Narendra Modi becomes the Prime Minister of India for the third consecutive time

Prime Minister Narendra Modi celebrates his third consecutive election victory.

Even the scorching sun, hot winds and temperatures beyond 110°F did not deter Indian voters from participating in the world’s largest electoral process, as more than 600 million voters cast their votes to elect their Prime Minister for the next five years. The incumbent candidate Narendra Modi and his party, the Bharatiya Janata Party (BJP), were elected to power for the third consecutive time, albeit with a weaker mandate.

“Today is a glorious day… [the] National Democratic Alliance [NDA] is going to form the government for the third time. We are grateful to the people,” said Modi in a speech at BJP’s headquarters, referring to his alliance with the NDA. “This is a victory for the world’s largest democracy,” he added.

The voting took place in seven phases from April 19 to June 1. The voter turnout was around 66%, and the results were declared on June 4.

About 968 million people—nearly thrice the population of the United States—were eligible to vote for electing candidates that will serve in the Lower House of the Parliament called the Lok Sabha. It has 543 seats, representing a total of 543 constituencies in the country. The candidates are usually affiliated with a political party, although independent candidates are not unheard of. 

Any party or alliance of parties that wins at least 272 seats in the Lok Sabha is invited to form the government and choose a Prime Minister. The government’s term lasts for five years. 

The BJP and its alliance with NDA were opposed by the Indian National Developmental Inclusive Alliance (INDIA) party, which consists of more than two dozen opposition parties, including the Indian National Congress (INC).

Unlike the exit polls, which predicted a thumping victory for the BJP, the party surprisingly failed even to reach a majority of seats. Although it was the single largest party with 240 seats, it had to rely on its alliance with the NDA to win 272 seats and form the government with 293 seats. 

This is uncharted territory for Modi and the BJP as they will lead a coalition government with the NDA for the first time since coming to power. In the 2014 and 2019 elections, BJP won 283 and 303 seats, respectively. Thus, they were able to govern solely under their agenda. 

This time, however, the BJP’s allies will play a significant role in how the government operates for the next five years. The NDA’s demands will be accommodated and their consent to make every decision will be sought. If neglected, they can also withdraw their support and topple the government. 

The BJP will be “heavily dependent on the goodwill of its allies, which makes them critical players who we can expect will extract their pound of flesh, both in terms of policymaking as well as government formation,” said Milan Vaishnav, director of the South Asia Program at the Carnegie Endowment for International Peace.

There is jubilation in INDIA’s camp. Though the party failed to form the government, they prevented the BJP from garnering a majority. INDIA won 234 seats. INC, the largest party in the alliance, won 99 seats and has nearly doubled its tally from 52 seats in 2019.

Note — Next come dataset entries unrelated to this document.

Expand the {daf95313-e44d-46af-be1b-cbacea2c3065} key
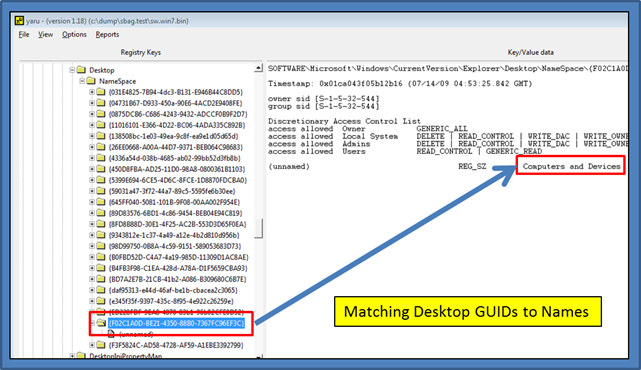Image resolution: width=641 pixels, height=370 pixels. pyautogui.click(x=92, y=290)
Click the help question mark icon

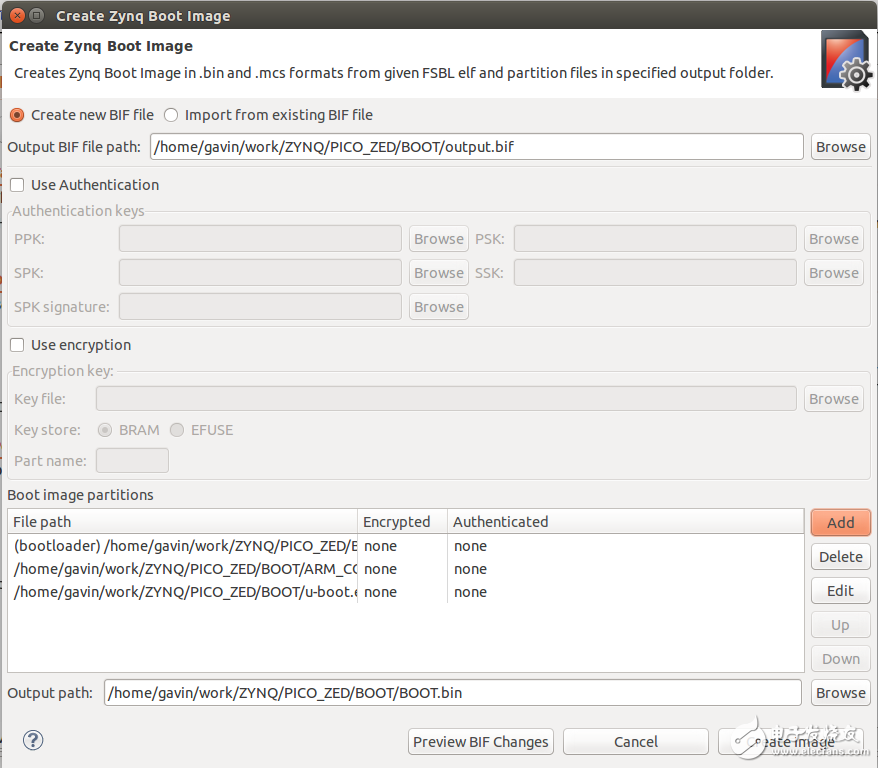[x=33, y=740]
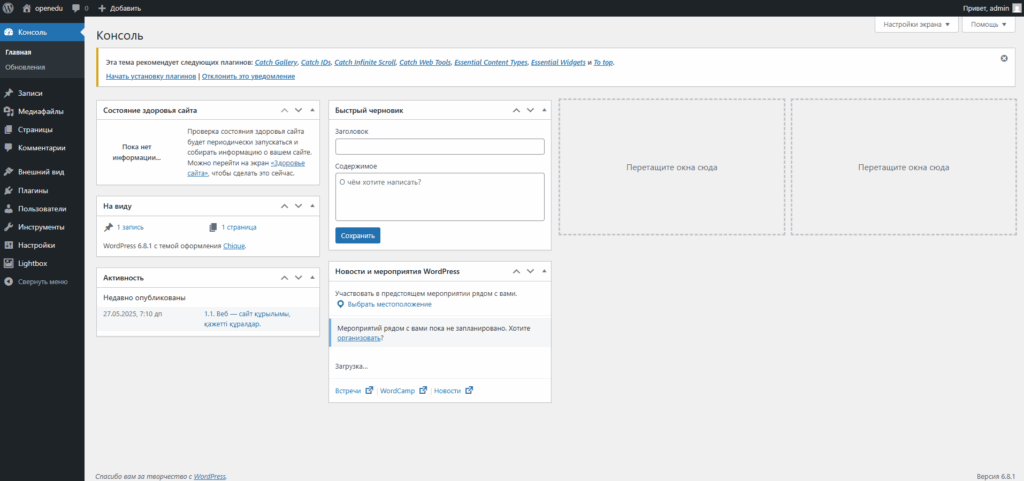The width and height of the screenshot is (1024, 481).
Task: Open Записи in the sidebar menu
Action: tap(30, 93)
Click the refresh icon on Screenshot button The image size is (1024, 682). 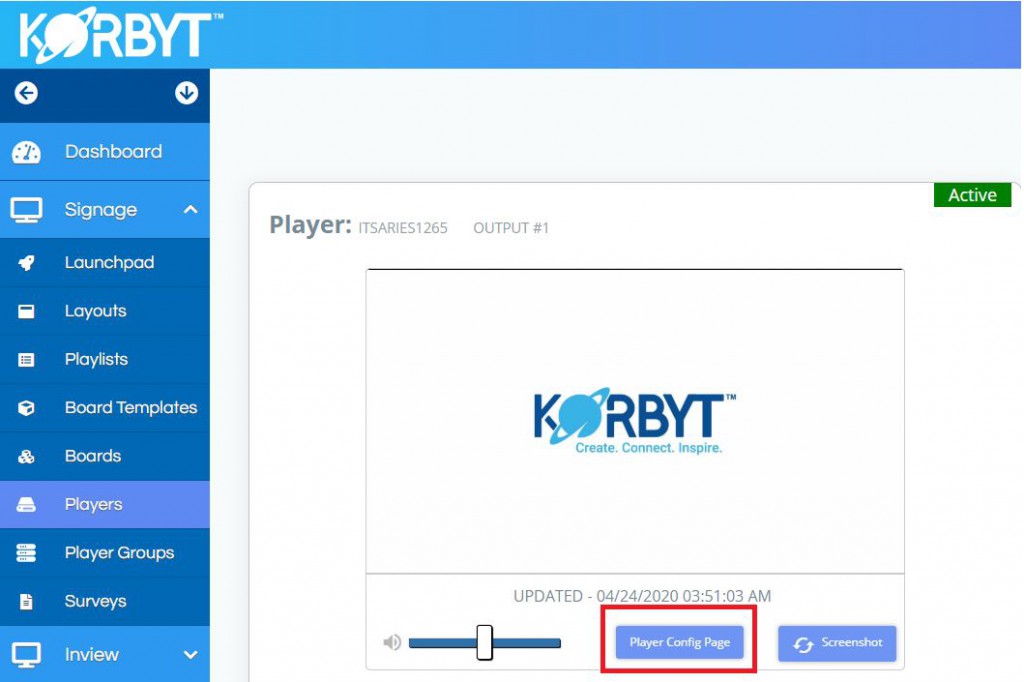click(802, 643)
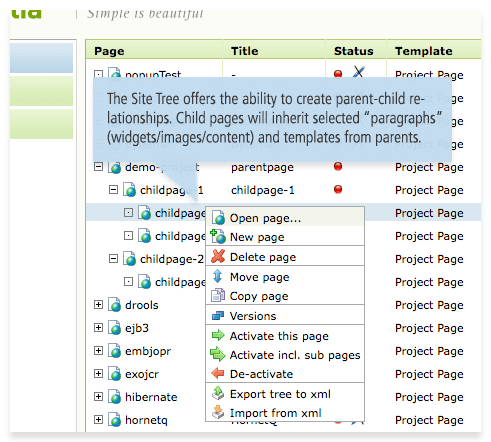
Task: Click the red arrow De-activate icon
Action: [218, 373]
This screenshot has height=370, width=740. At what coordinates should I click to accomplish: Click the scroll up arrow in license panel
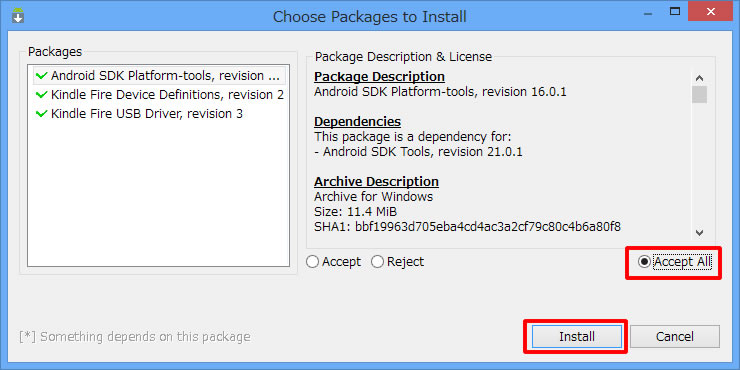699,78
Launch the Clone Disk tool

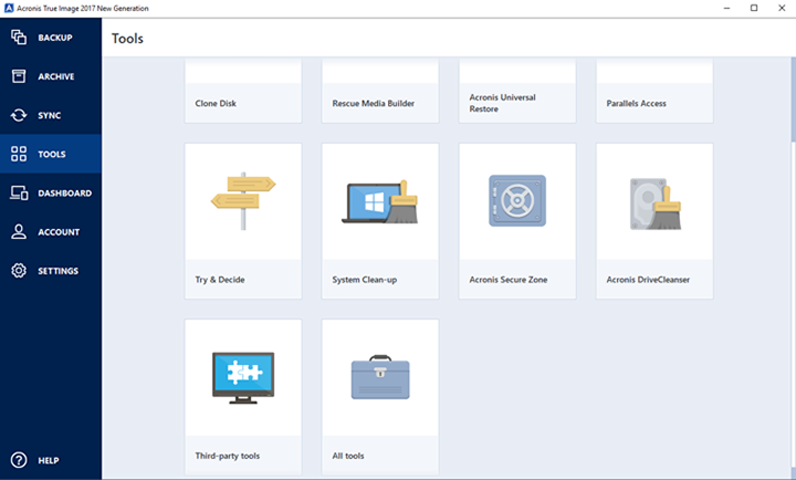coord(243,102)
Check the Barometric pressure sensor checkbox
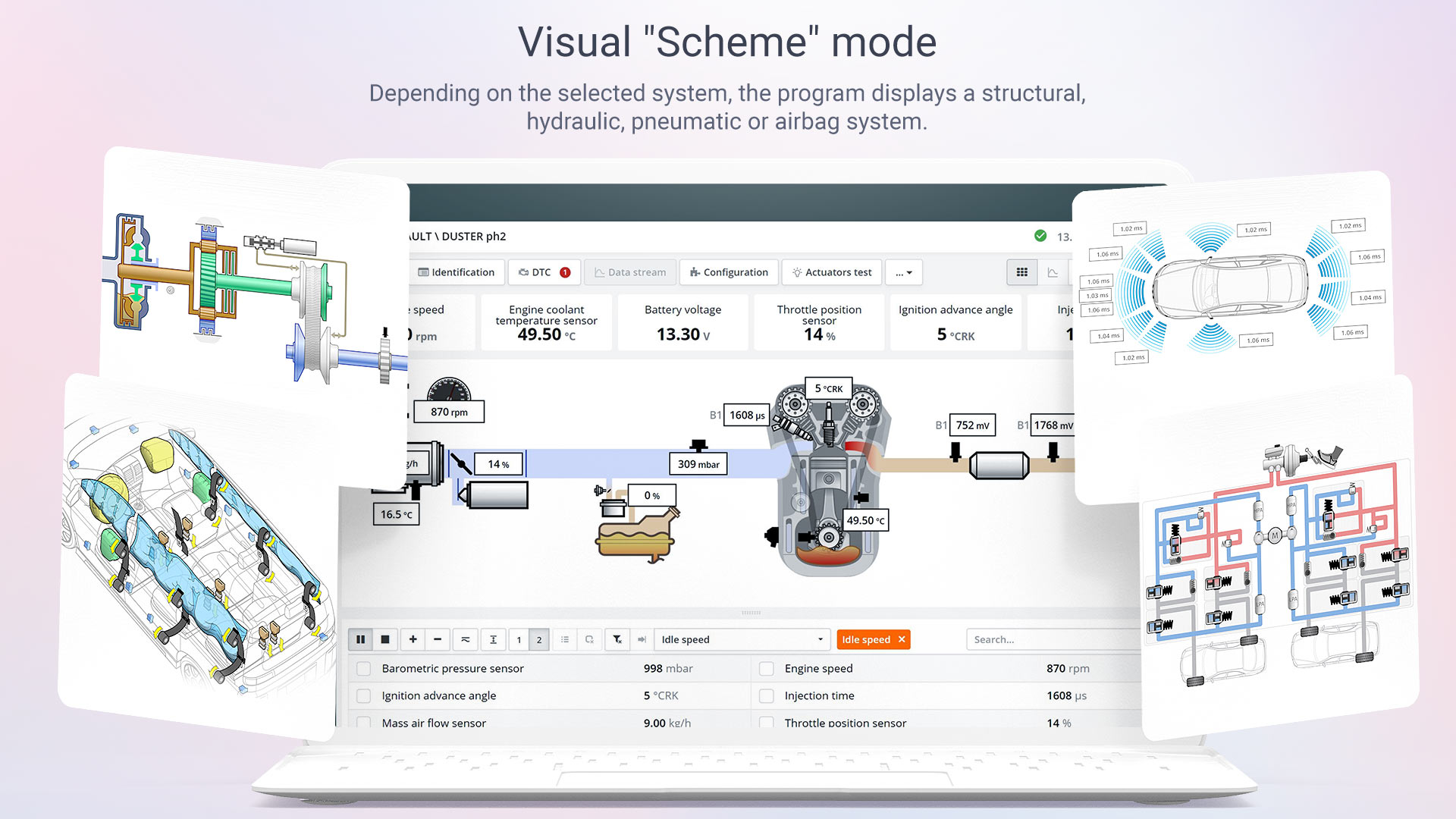Screen dimensions: 1456x819 [x=364, y=668]
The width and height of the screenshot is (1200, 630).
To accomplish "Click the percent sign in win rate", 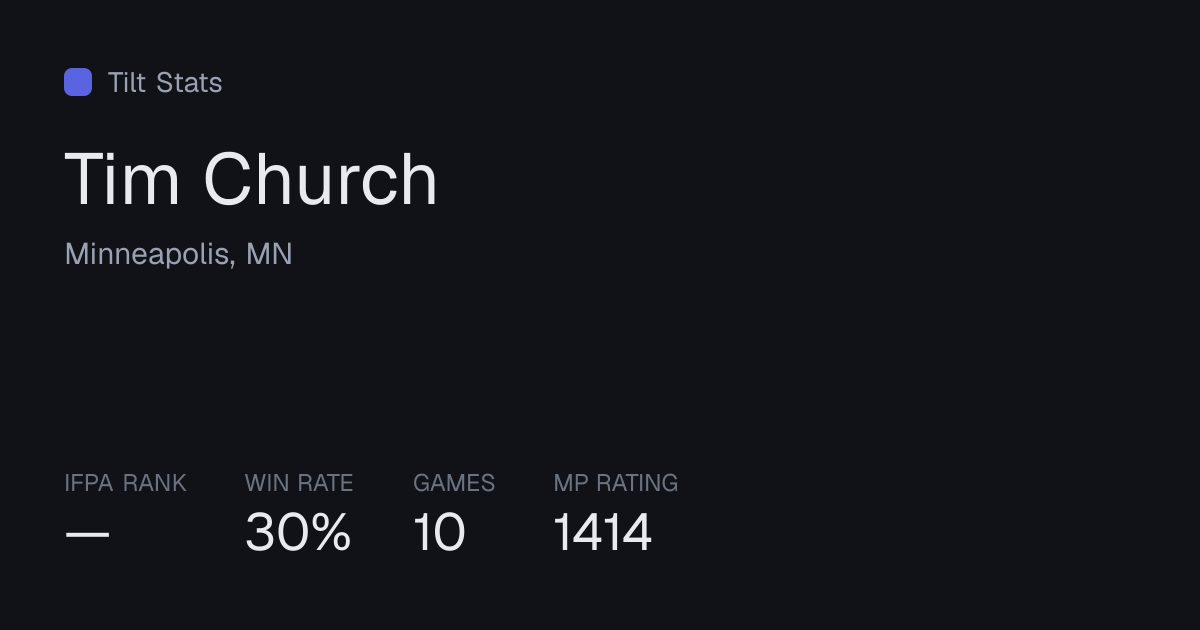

“This is [the] public’s victory and a win for democracy,” INC President Mallikarjun Kharge told reporters in a press conference after the results were declared.

The BJP asked for votes in Modi’s name, who had an approval rating of 75% in February 2024 after ten years in power. He is known for his polarizing rhetoric. According to experts, building the Ram Temple in Ayodhya would boost support for Modi nationwide. 

INDIA raised the issues of rising unemployment and inflation in the country. According to a 2022 World Bank report, India’s youth unemployment rate was 23.2%. The BJP candidate’s failure to win the Faizabad seat, which houses the Ram Temple, showed that the surge of support in the area that many expected from the temple’s construction did not materialize. 

“One could feel the magic of democracy. The people anonymously but unitedly sent a message to the ruling party,” said Professor Shatakshee Dhongde, who was in India during the last week of elections. “They have confidence in the ruling party, but that confidence should not be taken for granted. If the government does not perform well, the people will choose other leaders to replace them,” she added.

Modi is the only Indian leader after Jawaharlal Nehru to have been elected Prime Minister for three terms. He took oath on June 9 and announced a 71-member cabinet the day after. Modi faces a significant task as he seeks to leverage India’s high economic growth rate and geographical location to its advantage on the world stage.